Rano Hutasoit, Samosir

Pagelaran Festival Danau Toba yang diselenggarakan sejak 8 sampai 14 September 2013 lalu, menjadi refleksi bersama atas keberadaan para seniman Batak yang katanya mulai tak diketahui keberadaannya.

Di antara keramaian pengunjung penutupan FDT 2013 di Bukit Beta Tuktuk, dipamerkan empat set alat musik pukul yang disebut dengan Taganing. Taganing bukan lagi hal baru bagi orang Batak, khususnya di Kabupaten Samosir.

Seorang pemuda yang tidak asing bagi para peserta World Drum Festival, karena sudah berbagi ilmu dan pengalaman di panggung Heritage Festival Danau Toba, Martahan Sitohang, terlihat sibuk mengangkat dan memasang empat set Taganing. Tiga set Taganing terlihat masih berwarna cerah dan seolah masih baru dibuat.

“Tiga Taganing itu baru saja dibuat ayahku. Sementara satu set Taganing berwarna kusam ini, merupakan karya pertama ayahku yang dibuat tahun 1982 dan saya (Martahan, red) belum lahir saat itu,” ujar pemuda tersebut sembari mengecek kesiapan Taganing.

Sembari terus mengecek kelengkapan Taganing, Martahan bercerita, kalau ayahnya seorang seniman Batak bernama Guntur Sihotang. Tidak terhitung lagi karya Taganing yang diciptakan seniman Batak itu.

“Ayahku itu menghabiskan seluruh waktu bahkan hidupnya untuk melestarikan musik dan kebudayaan Batak,” ujar pemuda itu dengan bangga.

Tertarik berbincang soal ayahnya, dia kemudian menghentikan aktivitasnya. Martahan terlihat lebih fokus bercerita dengan menuturkan tentang keluarganya.

Ada sebelas anak dari sang kreator Taganing (Guntur, red), di antaranya Megawati Sitohang, Maya Sitohang, Martogi Sitohang (di Jakarta: seniman), Junihar Sitohang  (perajin alat Taganing di Medan), Mona Sitohang, Hardoni Sitohang (di Medan dosen Nomensen), Naldi Sitohang, tinggal di Samosir, Senida Sitohang tinggal di Samosir, Martahan Sitohang (tinggal di Jakarta sebagai penggiat seni), Efrida Sitohang tinggal di Samosir dan anak angkat Julia Sitohang yang merupakan kewarganegaraan Amerika.
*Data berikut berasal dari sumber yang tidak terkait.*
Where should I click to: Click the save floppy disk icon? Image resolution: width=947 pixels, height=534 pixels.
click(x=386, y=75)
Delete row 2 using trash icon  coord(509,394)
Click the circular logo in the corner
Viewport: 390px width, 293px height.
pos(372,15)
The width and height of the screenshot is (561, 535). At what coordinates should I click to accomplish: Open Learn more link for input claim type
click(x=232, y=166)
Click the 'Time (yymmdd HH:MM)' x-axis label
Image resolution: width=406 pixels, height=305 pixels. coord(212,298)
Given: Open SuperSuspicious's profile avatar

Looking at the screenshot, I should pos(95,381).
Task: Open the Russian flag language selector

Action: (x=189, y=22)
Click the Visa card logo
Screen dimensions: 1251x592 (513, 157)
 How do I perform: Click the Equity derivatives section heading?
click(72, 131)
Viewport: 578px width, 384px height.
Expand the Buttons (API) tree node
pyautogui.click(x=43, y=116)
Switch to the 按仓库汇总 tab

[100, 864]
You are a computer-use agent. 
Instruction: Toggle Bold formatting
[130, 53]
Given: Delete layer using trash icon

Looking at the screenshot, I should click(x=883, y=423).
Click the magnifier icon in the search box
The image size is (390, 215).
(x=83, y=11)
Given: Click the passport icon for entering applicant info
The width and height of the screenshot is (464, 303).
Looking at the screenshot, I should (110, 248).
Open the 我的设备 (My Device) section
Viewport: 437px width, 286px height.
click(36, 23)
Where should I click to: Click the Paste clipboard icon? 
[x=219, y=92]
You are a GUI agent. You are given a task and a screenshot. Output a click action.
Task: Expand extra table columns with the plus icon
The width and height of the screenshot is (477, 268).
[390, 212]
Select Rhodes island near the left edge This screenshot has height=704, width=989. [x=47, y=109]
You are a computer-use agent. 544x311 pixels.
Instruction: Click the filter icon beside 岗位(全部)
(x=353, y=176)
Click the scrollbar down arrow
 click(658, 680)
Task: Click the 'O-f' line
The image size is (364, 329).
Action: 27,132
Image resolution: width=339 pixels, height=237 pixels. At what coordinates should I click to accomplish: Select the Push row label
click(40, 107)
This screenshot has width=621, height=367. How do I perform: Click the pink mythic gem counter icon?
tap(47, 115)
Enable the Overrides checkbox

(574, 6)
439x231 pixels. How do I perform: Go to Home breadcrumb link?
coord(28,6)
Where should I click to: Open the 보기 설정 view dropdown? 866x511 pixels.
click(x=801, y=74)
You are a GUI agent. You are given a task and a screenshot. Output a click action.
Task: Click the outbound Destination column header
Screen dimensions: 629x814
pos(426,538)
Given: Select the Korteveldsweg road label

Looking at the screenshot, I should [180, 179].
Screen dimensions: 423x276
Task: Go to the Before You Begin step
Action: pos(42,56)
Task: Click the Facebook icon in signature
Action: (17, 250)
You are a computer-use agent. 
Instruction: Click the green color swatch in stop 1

Sedangkan istrinya br Habeahan sudah meninggal beberapa tahun lalu.

“Jika berangkat dari Tuktuk menuju kampung halaman di Harian Boho, Desa Turpuk Limbong, Kecamatan Harian, akan memakan waktu sekitar 1,5 jam naik sepedamotor,” ujarnya.

Kata Martahan, awalnya dia tidak tertarik dengan kesenian Batak termasuk dengan Taganing. Namun setelah kuliah di Etno Musikologi USU, barulah dia tertarik dengan apa yang digeluti ayahnya selama ini.

“Keluarga kami (keturunan Guntur, red) bahkan hingga cucu secara turun temurun, mengapresiasi apa yang sudah dikerjakan ayah kami, untuk tetap mencintai budaya Batak walau bukan berarti semuanya harus menjadi seniman,” ujanya.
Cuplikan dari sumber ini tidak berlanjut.